- Born: 1555 Obi, Hyuga Province, Japan
- Died: October 25, 1620 (aged 64–65) Aira, Satsuma Province, Japan

= Nanpō Bunshi =

Nanpō Bunshi (南浦文之) was a Rinzai school Buddhist priest in Sengoku to early Edo period Japan. He was also a Neo-Confucian scholar of the Satsunan school, and author of a number of books. He is especially noted as the author of an account of the history of firearms entitled Teppō-ki. and for Tō Ryūkyū shi narabi ni jo ("Verses and Preface on the Chastisement of Ryukyu”) describing the history of the Ryūkyū Kingdom and the justifications for the 1609 Shimazu invasion of Ryukyu.

==Biography==
Nanpō Bunshi was born in Nangō Sotoura, Obi, Hyūga Province. His pseudonym "Nangō" comes from this place of birth. A child prodigy, he showed extraordinary talent from an early age and was called Manju-dō after the Buddhist bodhisattva of wisdom Manjushri. At the age of 12, he was tonsured and entered the Nichiren sect temple of Enmei-ji (now Saimyō-ji) in Nichinan, under the given name Genshō. He studied Zen and Japanese Neo-Confucianism under Ichiō Genshin of Ryūgen-ji, a disciple of Keian Genju, and Song dynasty studies of the Four Books and Five Classics and the Book of Changes under Jiangxia Yuxian of the Ming dynasty. He excelled in the exegesis of chapters and verses. In 1569, at the age of 15 he went to Kyoto and became the successor of Kishun Ryūki of Ryūgin-an sub-temple of Tofuku-ji. In 1583 he returned to Kyushu and became head priest of Jingō-ji in Osumi Province and then Shōjū-in in Hyūga Province. He also studied Neo-Confucianism under Koka Yuken, a Chinese scholar who had become a retainer of the Shimazu clan.

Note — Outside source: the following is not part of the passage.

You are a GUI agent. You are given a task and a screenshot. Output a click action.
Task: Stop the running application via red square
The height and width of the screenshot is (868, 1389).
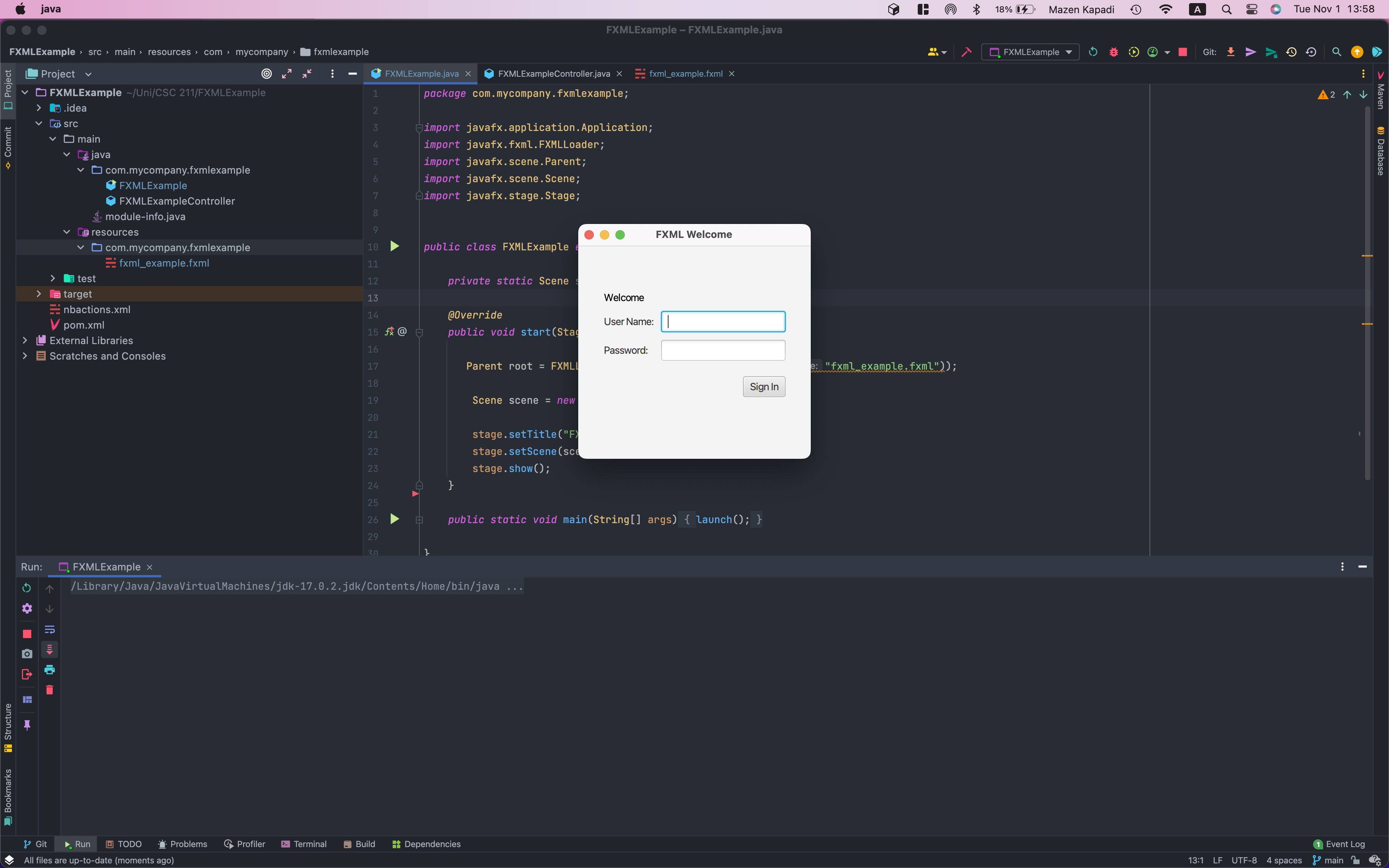tap(1182, 52)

In 1599 he was invited to accompany Shimazu Yoshihiro to Kyoto. In 1602, he was invited by the Shimazu clan to be the founder of the temple of Dairyū-ji, which was sponsored by Shimazu Iehisa. The following year, in 1603, he was appointed to serve as an envoy to Tokugawa Ieyasu at Sunpu, and at Ieyasu's recommendation, he held a purification ceremony at Kenchō-ji, and was summoned by Emperor Gomizunoo to give a lecture on new commentaries on the Four Books at the Imperial Court. He was known for his deep scholarship. He was in charge of the diplomatic correspondence of Satsuma Domain with Ming China and the Ryukyu Kingdom. He inherited the school of Neo-Confucianism known as the "Satsuma school", which was started by Keian Genju, and revised the annotations that Genju had added to the Annotated Four Books. He is also credited with coining the name Jigen-ryū to a style of Japanese swordsmanship practiced by Satsuma Domain samurai.

===Grave of Nanpō Bunshi===
Nanpō Bunshi's grave is located in the cemetery of the temple of Ankoku-ji in Aira, Kagoshima. It was designated as a National Historic Site in 1936. Ck.